Only find multiline C comment but not single line C comments


Suppose I have this text:

cat file
/* comment */ not a comment /* another comment */

/* delete this  *
/* multiline    *
/* comment      */

/*************
/* and this  *  
/************/
The End

I can use the perl with a conditional ? : to delete only the multiline comment:

perl -0777 -pE 's/(\/\*(?:\*(?!\/)|[^*])*\*\/)/($1=~qr"\R") ? "" : $1/eg;' file

Prints:

/* comment */ not a comment /* another comment */




The End

Without the conditional:

perl -0777 -pE 's/(\/\*(?:\*(?!\/)|[^*])*\*\/)//g;' file
 not a comment 




The End

Is there a way to delete only multiline C style comments with a regex only? ie, not use the perl conditional code in the replacement?


Solution

  • With a SKIP/FAIL approach:

    perl -0777 -pe's~/\*\N*?\*/(*SKIP)^|/\*.*?\*/~~gs' file
    

    demo

    \N matches all that isn't a line-break
    The dot matches all characters including newlines since the s flag is used.

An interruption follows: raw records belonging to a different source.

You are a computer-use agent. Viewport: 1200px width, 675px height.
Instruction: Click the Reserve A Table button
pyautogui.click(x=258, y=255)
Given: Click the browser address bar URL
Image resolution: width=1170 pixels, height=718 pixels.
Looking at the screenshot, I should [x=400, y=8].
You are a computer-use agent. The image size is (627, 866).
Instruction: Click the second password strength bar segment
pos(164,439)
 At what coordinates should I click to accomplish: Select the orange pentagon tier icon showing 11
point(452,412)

    The first branch matches "inline" comments, and is forced to fail with ^ (shorter than writing (*F) or (*FAIL) but same result). The (*SKIP) backtracking control verb forces to not retry previous positions, so the next attempts starts after the position of the closing */.

    The second branch matches remaining comments that are necessarly multiline.

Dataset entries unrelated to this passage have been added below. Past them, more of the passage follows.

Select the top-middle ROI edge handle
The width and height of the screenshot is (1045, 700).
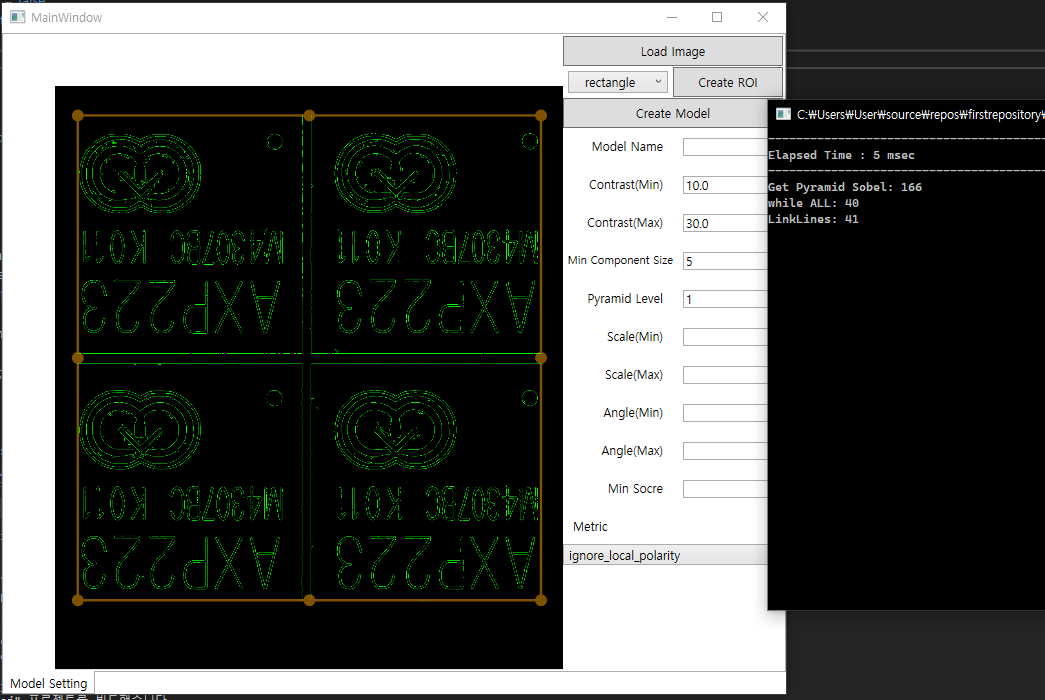point(309,115)
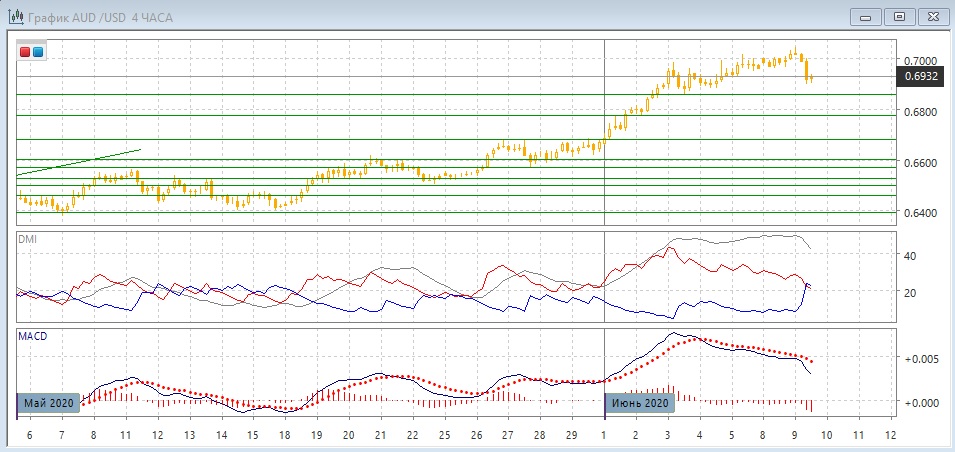Select the DMI indicator label
955x452 pixels.
click(x=28, y=238)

    A shorter variant, with the same two branches but this time using \K to excludes the consumed characters from the match result:

    perl -0777 -pe's~/\*\N*?\*/\K|/\*.*?\*/~~gs' file
    

    demo

    This time the first branch succeeds, but since all characters before \K are removed from the match result, the remaining empty string is replaced with an empty string.


    These two search/replace aren't very different than doing the more portable:

    s~(/\*.*?\*/)|/\*[\s\S]*?\*/~$1~g
    

    but with less efforts (no capture group needed, empty replacement string).